Chart Pattana, on the one hand, was a long-established party originally led by former prime minister General Chatichai Choonhavan with a stronghold in Nakhon Ratchasima. Underscoring the shifting sands of Thai political parties, Chart Pattana changed its name five times previously – each time to commemorate the coming and going of leaders or factions in response to changing political circumstances. This time was no different. On 16 October the party held a general assembly to elect a new party executive committee. Korn became Chart Pattana Kla’s party leader, replacing Suwat’s younger brother, Tewan Liptapanlop, who now assumes the role of party secretary-general. Kla’s former secretary-general Attawit Suwanpakdee and former chief strategist Korbsak Sabhavasu became Chart Pattana Kla’s deputy party leader and chief strategist, respectively.

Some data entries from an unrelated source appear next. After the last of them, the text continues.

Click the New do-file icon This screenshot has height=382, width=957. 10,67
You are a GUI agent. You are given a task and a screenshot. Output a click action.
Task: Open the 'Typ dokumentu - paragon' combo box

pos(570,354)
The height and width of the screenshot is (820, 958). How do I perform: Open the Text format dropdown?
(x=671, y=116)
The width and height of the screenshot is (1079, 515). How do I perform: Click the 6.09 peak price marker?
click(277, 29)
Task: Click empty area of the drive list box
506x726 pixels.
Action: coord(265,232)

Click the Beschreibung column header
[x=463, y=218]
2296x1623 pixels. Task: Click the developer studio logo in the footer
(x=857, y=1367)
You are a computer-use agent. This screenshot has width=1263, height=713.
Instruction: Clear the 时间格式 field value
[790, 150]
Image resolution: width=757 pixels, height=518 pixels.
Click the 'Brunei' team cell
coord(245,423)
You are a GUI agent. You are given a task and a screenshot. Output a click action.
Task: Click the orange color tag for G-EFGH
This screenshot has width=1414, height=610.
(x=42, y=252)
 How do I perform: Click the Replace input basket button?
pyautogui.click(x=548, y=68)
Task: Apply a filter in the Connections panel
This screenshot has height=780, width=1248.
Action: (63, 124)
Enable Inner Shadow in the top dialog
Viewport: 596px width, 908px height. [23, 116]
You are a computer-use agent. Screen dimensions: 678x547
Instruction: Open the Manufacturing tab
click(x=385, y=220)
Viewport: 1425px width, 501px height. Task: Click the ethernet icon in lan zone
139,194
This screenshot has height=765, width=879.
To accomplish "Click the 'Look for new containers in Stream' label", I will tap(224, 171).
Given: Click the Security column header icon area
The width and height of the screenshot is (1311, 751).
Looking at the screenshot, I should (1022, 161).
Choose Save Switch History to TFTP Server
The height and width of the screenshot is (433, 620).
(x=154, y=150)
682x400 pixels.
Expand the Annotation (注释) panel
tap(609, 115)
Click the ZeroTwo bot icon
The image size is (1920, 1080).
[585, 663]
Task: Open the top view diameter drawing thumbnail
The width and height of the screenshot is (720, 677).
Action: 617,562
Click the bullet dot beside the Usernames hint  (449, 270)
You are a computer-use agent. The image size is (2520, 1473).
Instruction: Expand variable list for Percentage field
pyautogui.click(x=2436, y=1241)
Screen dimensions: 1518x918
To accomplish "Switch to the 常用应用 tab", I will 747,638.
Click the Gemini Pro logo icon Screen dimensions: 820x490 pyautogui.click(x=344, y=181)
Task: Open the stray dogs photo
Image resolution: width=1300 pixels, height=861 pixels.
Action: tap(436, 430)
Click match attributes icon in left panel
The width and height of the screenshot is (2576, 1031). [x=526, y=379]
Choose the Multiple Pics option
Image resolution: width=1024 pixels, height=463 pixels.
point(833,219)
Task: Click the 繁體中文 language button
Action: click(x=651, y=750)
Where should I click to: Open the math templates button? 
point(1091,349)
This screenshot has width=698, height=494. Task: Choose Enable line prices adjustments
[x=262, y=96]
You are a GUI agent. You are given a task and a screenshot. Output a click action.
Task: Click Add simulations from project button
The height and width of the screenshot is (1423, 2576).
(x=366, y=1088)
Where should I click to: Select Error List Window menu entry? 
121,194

The new party thus upholds its original legacy as a makeshift vehicle for political elites and factions to reach their destination no matter how bumpy the road or insalubrious the weather conditions.
On the other hand, Kla was founded in 2020 to assure Korn a political foothold after he lost in a bid for the Democrat Party’s leadership and resigned from the party. The electoral system at the time seemed to favour Kla’s attempt to appeal to a broader electorate with its policy-oriented and technocratic image. Since then the electoral system was re-engineered in ways that make it unlikely for the party’s positioning to bear fruit.
Pending a Constitutional Court ruling, the new electoral system will adopt “100” as the divisor in a formula used for calculating the number of party-list seats allocated to political parties. This outcome will require parties to win substantially more votes — compared to the approximately 71,000 votes needed under the previous system — to gain one party-list seat. Consequently, for smaller parties like Kla, solely competing for party-list votes will no longer be viable. That is, they will have to compete for both party-list and constituency seats.
At stake also is the prospect of rising to premiership as a leader of a small but strategically situated party. According to the Constitution, the prime minister is nominated by parties that have at least 25 MPs. This requirement now appears more stringent, because the new electoral rules will make it harder for parties like Kla to capture enough seats to nominate prime ministerial candidates.
Chart Pattana Kla will probably not be the last merger. It serves as an early indication that other parties that were recently forged in the same vein, such as Thai Sang Thai Party and Sang Anakhot Thai Party, will likely follow suit.
From this standpoint, Chart Pattana Kla is not a marriage of convenience but, rather, a marriage of necessity. With the merger, a life raft consisting of around 80 former Kla members will tide through the transition to the new electoral system and, potentially, secure Korn the chance to pursue his prime ministerial ambitions. To meet these goals, the party will recalibrate its aims and reallocate its resources to where the locus of competition has shifted or, perhaps, where it has always been – securing the support of certain constituency MP candidates whose influence and networks, legitimate or not, can guarantee seats even in a winner-takes-all system. It will make Kla (“courage”) secondary to Chart Pattana’s style of pragmatism and adaptability, becoming an organisation that thrives on strategic accommodation.
For Chart Pattana Kla, pervasive party switching and defection by individual MPs and factions is welcome, since the party may be planning to attract and secure MPs from other parties. Since constituency MPs can now defect from their parties and hop to another without penalty, the market of MPs is currently open and will remain open until the end of this year or next February at the latest. MP candidates must be affiliated with a party at least 90 days before election day (or 30 days in the event of a House dissolution).
A party like Chart Pattana Kla, centrist and pragmatic to the core, is well-poised to recruit politicians regardless of ideological orientation. Its targets may include MPs affiliated with the Democrat Party or the ruling Palang Pracharath Party, whose interests are no longer aligned with those of their parties due to internal struggle, uncertainty over prime ministerial candidates, or declining party popularity.
Chart Pattana Kla will probably not be the last merger. It serves as an early indication that other parties that were recently forged in the same vein, such as Thai Sang Thai Party and Sang Anakhot Thai Party, will likely follow suit. However, it will not be easy for these mergers to compete with larger and better financed parties such as Phuea Thai Party and Bhumjaithai Party at recruiting and retaining MP candidates. Even Palang Pracharath’s offshoot, the Thai Economic Party, is now rumored to be making plans to join Phuea Thai, after Captain Thammanat Prompao resigned as party leader.
Failure to stand independently as a party could mean being forced out of politics or becoming subsumed into larger parties under less-than-desirable terms. In 2005, an earlier incarnation of Chart Pattana was absorbed into the Thai Rak Thai Party; thereafter it has not been able to regain its former glory. Yet, this outcome may be what is necessary for Thailand to rid itself of weakly institutionalised and ephemeral parties that stand for nothing other than getting elected. In short, Thailand’s new electoral system means one thing: in an inversion of a long-standing adage, the race does go to the swift, and battle to the strong.
Napon Jatusripitak is Visiting Fellow in the Thailand Studies Programme, ISEAS - Yusof Ishak Institute.